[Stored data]

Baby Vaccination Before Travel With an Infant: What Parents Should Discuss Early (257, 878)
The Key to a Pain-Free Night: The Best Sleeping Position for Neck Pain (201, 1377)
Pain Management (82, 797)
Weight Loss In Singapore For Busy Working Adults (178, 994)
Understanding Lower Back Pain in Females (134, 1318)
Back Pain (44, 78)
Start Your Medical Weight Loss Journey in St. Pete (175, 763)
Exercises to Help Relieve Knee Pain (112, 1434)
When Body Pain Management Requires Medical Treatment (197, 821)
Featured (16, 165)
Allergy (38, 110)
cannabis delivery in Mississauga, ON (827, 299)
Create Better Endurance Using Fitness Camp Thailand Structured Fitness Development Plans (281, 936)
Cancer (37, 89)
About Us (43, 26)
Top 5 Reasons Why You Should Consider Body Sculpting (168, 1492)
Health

▸ **What this task involves**
Output exactly the line containing "Understanding Lower Back" together with every line after it, ending at the final line of the entries.

▸ **Answer section**
Understanding Lower Back Pain in Females (134, 1318)
Back Pain (44, 78)
Start Your Medical Weight Loss Journey in St. Pete (175, 763)
Exercises to Help Relieve Knee Pain (112, 1434)
When Body Pain Management Requires Medical Treatment (197, 821)
Featured (16, 165)
Allergy (38, 110)
cannabis delivery in Mississauga, ON (827, 299)
Create Better Endurance Using Fitness Camp Thailand Structured Fitness Development Plans (281, 936)
Cancer (37, 89)
About Us (43, 26)
Top 5 Reasons Why You Should Consider Body Sculpting (168, 1492)
Health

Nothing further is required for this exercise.